Data Setup
I have a data set that appears somewhat like this simple dataframe below:
CAD_EXCHANGE <- 1.34
EUR_EXCHANGE <- 0.88
df <- tibble(
shipment = c("A", "B", "C", "D", "E"),
invoice = c(rep(500, 5)),
currency = factor(c("USD", "EUR", "CAD", NA, "SDD"))
)
df
# A tibble: 5 x 3
shipment invoice currency
<chr> <dbl> <fct>
1 A 500 USD
2 B 500 EUR
3 C 500 CAD
4 D 500 NA
5 E 500 SDD
levels(df$currency)
[1] "CAD" "EUR" "SDD" "USD"
End Goal
I am trying to convert the invoices to USD for some common other currencies (EUR and CAD), but not all of them or if data is missing (i.e., SDD and NA). My final data frame should look like this:
# A tibble: 5 x 5
shipment invoice currency invoice_converted currency_converted
<chr> <dbl> <fct> <dbl> <fct>
1 A 500 USD 500 USD
2 B 500 EUR 568 USD
3 C 500 CAD 373 USD
4 D 500 NA 500 NA
5 E 500 SDD 500 SDD
Trial 1 -- Does Not Work
In the future, I may have more than just these few currencies to convert, so I applied a case_when() statement. This was my first attempt:
df_USD1 <- df %>%
mutate(
invoice_converted = case_when(
currency == "EUR" ~ round(invoice / EUR_EXCHANGE),
currency == "CAD" ~ round(invoice / CAD_EXCHANGE),
TRUE ~ invoice
),
currency_converted = case_when(currency == "EUR" ~ "USD",
currency == "CAD" ~ "USD",
TRUE ~ currency)
)
Error: Problem with `mutate()` column `currency_converted`.
i `currency_converted = case_when(...)`.
x must be a character vector, not a `factor` object.
With the above, I understand that I'm mixing character and factor in the assignment to currency_converted because I have the default TRUE ~ currency (and currency is a factor). So I tried using only factors for the assignment...

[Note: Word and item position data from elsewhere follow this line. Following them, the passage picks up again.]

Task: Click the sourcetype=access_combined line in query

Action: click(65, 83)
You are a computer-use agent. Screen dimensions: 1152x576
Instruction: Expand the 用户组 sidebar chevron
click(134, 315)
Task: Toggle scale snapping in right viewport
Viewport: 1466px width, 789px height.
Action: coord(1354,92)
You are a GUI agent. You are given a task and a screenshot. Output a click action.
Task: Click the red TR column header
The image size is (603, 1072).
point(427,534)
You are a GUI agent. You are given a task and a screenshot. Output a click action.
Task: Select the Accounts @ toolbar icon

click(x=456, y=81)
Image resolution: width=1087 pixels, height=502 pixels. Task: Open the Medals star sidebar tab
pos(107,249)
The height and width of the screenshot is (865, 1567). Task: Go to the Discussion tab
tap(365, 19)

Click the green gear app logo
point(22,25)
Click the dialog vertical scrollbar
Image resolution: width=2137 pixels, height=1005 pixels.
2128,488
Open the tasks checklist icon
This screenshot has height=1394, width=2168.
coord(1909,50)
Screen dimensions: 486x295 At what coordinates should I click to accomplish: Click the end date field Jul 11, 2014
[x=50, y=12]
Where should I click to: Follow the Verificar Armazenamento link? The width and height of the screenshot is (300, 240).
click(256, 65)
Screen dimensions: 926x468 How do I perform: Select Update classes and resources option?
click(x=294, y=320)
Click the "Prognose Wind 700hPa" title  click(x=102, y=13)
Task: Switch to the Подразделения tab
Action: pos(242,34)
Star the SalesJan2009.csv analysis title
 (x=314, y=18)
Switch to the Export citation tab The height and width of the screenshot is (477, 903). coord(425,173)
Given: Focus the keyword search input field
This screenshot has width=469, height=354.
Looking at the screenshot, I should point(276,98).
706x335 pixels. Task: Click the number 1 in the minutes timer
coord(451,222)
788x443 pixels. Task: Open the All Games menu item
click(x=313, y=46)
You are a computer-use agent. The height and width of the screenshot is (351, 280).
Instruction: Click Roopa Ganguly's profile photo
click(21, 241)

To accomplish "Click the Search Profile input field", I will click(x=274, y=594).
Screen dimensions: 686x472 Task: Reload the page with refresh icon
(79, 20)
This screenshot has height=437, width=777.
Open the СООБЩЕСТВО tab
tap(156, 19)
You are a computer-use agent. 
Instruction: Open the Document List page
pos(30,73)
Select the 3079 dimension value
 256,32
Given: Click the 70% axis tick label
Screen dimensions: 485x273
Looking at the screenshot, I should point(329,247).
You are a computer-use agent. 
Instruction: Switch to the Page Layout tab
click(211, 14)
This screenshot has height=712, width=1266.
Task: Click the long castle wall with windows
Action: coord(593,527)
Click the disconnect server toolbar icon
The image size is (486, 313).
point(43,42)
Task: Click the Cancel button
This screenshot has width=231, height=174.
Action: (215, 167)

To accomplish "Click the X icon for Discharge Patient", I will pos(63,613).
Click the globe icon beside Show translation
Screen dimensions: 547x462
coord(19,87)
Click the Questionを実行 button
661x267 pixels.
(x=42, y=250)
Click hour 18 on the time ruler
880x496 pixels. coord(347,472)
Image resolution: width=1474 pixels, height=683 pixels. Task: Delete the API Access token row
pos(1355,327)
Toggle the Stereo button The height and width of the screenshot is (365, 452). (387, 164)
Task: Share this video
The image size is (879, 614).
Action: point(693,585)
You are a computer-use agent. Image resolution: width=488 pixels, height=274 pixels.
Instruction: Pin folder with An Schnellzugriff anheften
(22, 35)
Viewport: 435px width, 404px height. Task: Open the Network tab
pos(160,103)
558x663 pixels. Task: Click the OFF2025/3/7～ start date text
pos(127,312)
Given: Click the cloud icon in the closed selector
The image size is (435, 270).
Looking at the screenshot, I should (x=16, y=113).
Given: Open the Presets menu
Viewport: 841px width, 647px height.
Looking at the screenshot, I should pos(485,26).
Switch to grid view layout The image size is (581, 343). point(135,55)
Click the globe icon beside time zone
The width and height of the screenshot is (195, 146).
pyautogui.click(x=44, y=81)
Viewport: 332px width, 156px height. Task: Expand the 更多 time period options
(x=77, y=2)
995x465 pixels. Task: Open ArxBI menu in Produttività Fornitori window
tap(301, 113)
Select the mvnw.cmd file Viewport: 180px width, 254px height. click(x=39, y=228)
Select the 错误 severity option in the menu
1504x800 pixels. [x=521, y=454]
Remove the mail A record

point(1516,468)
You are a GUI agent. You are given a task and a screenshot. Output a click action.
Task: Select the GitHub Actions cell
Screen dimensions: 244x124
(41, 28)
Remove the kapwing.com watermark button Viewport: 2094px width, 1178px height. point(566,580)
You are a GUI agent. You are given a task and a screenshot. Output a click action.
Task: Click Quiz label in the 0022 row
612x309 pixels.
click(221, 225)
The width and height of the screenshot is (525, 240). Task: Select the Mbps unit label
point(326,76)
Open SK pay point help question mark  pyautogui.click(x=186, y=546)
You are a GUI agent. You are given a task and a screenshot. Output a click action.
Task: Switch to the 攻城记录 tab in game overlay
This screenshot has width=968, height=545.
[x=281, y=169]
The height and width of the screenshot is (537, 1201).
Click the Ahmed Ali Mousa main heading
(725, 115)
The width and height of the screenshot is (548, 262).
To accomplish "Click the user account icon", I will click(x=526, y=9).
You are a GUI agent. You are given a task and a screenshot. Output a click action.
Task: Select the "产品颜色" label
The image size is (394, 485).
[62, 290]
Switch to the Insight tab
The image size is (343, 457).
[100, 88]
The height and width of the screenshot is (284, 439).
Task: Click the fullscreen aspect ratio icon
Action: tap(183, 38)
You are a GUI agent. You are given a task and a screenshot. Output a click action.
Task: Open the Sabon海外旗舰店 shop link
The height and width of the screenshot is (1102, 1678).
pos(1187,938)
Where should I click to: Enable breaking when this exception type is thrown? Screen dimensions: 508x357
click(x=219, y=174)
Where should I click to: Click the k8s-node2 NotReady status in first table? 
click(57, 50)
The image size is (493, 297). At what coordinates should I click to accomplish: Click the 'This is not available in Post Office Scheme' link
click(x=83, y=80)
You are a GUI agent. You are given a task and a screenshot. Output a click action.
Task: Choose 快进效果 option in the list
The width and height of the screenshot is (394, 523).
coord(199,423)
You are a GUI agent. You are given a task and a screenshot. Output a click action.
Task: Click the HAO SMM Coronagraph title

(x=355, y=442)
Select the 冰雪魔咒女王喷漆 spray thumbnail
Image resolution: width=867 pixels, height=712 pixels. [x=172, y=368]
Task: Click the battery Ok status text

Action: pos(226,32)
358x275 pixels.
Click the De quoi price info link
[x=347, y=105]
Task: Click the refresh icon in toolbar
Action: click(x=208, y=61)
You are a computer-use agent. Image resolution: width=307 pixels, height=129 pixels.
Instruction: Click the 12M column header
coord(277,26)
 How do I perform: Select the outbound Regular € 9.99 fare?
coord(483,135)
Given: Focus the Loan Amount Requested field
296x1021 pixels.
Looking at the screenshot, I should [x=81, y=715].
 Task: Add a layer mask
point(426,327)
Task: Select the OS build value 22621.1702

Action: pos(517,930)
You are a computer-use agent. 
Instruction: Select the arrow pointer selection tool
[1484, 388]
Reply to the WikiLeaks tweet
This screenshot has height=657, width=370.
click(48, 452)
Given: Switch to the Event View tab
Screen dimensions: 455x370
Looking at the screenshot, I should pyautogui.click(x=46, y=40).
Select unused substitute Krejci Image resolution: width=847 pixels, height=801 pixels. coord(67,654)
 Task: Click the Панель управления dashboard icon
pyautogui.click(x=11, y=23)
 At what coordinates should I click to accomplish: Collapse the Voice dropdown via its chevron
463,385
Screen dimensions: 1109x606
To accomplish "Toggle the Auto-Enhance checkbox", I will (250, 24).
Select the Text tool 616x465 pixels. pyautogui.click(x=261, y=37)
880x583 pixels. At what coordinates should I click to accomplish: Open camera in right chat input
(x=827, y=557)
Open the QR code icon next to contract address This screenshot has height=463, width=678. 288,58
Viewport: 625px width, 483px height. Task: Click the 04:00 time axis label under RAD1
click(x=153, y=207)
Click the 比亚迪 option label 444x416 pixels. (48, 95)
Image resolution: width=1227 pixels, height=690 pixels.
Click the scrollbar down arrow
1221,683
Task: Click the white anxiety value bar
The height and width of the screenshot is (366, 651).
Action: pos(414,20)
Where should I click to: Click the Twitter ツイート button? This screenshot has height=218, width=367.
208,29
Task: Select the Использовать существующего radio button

Trial 2 -- Works, but not in a reliable way
df_USD2 <- df %>%
mutate(
invoice_converted = case_when(
currency == "EUR" ~ round(invoice / EUR_EXCHANGE),
currency == "CAD" ~ round(invoice / CAD_EXCHANGE),
TRUE ~ invoice
),
currency_converted = case_when(
currency == "EUR" ~ currency[1],
currency == "CAD" ~ currency[1],
TRUE ~ currency)
)
It works, but only because in my setup for this question, USD is in the first position, and I cannot rely on that.
> df$currency
[1] USD EUR CAD <NA> SDD
Levels: CAD EUR SDD USD
Trial 3 -- Doesn't work
I thought I could try some other way of getting at the factor with subsetting, but this doesn't work:
df_USD3 <- df %>%
mutate(
invoice_converted = case_when(
currency == "EUR" ~ round(invoice / EUR_EXCHANGE),
currency == "CAD" ~ round(invoice / CAD_EXCHANGE),
TRUE ~ invoice
),
currency_converted = case_when(
currency == "EUR" ~ df$currency[df$currency == "USD"],
currency == "CAD" ~ df$currency[df$currency == "USD"],
TRUE ~ currency
)
)
Error: Problem with `mutate()` column `currency_converted`.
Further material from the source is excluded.